--- GIVEN PASSAGE ---
‘Oklahoma!’ on Broadway: Creator and Cast Reveal How to Reimagine a Classic
Director Daniel Fish and cast members Rebecca Naomi Jones, Patrick Vaill, and Mary Testa reveal how ‘Oklahoma!’ on Broadway comes with a dark meditation on violence and justice.
The actor Mary Testa is always surprised to look up at the end of Oklahoma! and see the audience at Broadway's Circle in the Square (booking to Sept. 1) enthusiastically clapping along with the reprise of that musical’s title song.
At this point of Daniel Fish’s reimagined Oklahoma! in which Testa plays an exceedingly spiky Aunt Eller, the show’s antagonist Jud Fry (Patrick Vaill) has died, but it is the manner of his death and what it says about this community that makes cheery clapping really not the audience reaction you would expect.
If you have come for them, Rodgers and Hammerstein’s songs are intact and beautifully played and sung in this Oklahoma! But Fish’s critically acclaimed production is entirely not in keeping with tradition.
Jud is not a simple villain and more a repository of loneliness and disconnection, a shocking dream ballet halfway through highlights themes around race and gender, and the audience sits in the round, an uneasily complicit character in and of itself. If you’re sitting in the front row, a pair of actors’ boots may just thud down right next to you.
There is a lot of carousing, fun, and dancing amid the darker material: Ado Annie’s (the fabulous Ali Stroker) love triangle with Will Parker (James Davis) and Ali Hakim (Will Brill) includes Stroker’s hilarious showstopper, ‘I Cain't Say No.’
And there’s chili and cornbread at intermission.

--- GIVEN TASK A ---
Name every actor mentioned in the article about the Broadway Oklahoma! revival.
--- GIVEN TASK B ---
Resume the article about the Broadway Oklahoma! revival, writing on from its last sentence.

[Lines of data]
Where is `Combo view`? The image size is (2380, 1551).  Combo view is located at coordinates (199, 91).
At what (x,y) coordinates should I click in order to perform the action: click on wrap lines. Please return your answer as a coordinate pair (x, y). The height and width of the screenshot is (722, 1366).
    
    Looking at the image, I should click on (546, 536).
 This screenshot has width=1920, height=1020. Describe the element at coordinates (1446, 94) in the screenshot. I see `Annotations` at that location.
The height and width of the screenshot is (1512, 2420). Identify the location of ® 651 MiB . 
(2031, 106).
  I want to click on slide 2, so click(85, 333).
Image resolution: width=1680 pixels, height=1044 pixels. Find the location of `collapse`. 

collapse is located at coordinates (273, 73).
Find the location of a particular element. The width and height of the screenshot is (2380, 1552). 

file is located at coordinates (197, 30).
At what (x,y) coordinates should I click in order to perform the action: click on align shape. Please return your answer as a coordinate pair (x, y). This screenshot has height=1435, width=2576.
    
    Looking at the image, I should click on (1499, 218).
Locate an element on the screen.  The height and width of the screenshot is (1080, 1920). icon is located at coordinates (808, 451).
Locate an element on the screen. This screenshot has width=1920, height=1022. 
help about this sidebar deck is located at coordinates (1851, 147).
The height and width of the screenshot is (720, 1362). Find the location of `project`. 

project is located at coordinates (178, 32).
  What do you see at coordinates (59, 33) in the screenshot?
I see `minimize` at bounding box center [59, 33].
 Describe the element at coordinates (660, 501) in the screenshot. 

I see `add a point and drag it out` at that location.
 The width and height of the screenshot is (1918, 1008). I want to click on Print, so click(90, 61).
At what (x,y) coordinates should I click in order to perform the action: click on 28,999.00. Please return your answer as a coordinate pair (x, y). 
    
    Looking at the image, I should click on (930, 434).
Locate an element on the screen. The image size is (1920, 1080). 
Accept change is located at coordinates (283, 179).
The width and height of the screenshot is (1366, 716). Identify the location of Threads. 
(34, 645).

--- FINAL ANSWER A ---
Rebecca Naomi Jones, Patrick Vaill, Mary Testa, Ali Stroker, James Davis, Will Brill

--- FINAL ANSWER B ---
Fish told The Daily Beast that he hoped the production had deepened since being mounted at St. Ann’s Warehouse in Brooklyn last year. “People say I’ve subverted Oklahoma! I never set out with that intention. I prefer to see it, as I do with any play, as being in conversation with the script, with what is already there. When I read it in 2007, when I first directed it [as a student production at Bard College], I saw that there’s a violence there, a story about an outsider, and the role of the outsider that the community can create.”
Fish read the last scene, and the quick dispensation of justice (“he can’t go to jail, it’s his wedding night, let’s have a quick trial and deliver our own justice”) and realized there was another Oklahoma! there beneath the received text.
However, Fish is resistant to saying what, for him, the larger messages of this are. “I want the audience to supply those answers. I’m wary of saying anything, because I’m always surprised by what people say that the show means to them.”
The only conversations that Fish had with the Rodgers and Hammerstein estate were around the dream ballet and the contentious ending. He won’t go into detail as to what those conversations were, but the outcome was agreeable to all, “without me thinking I had made a compromise.”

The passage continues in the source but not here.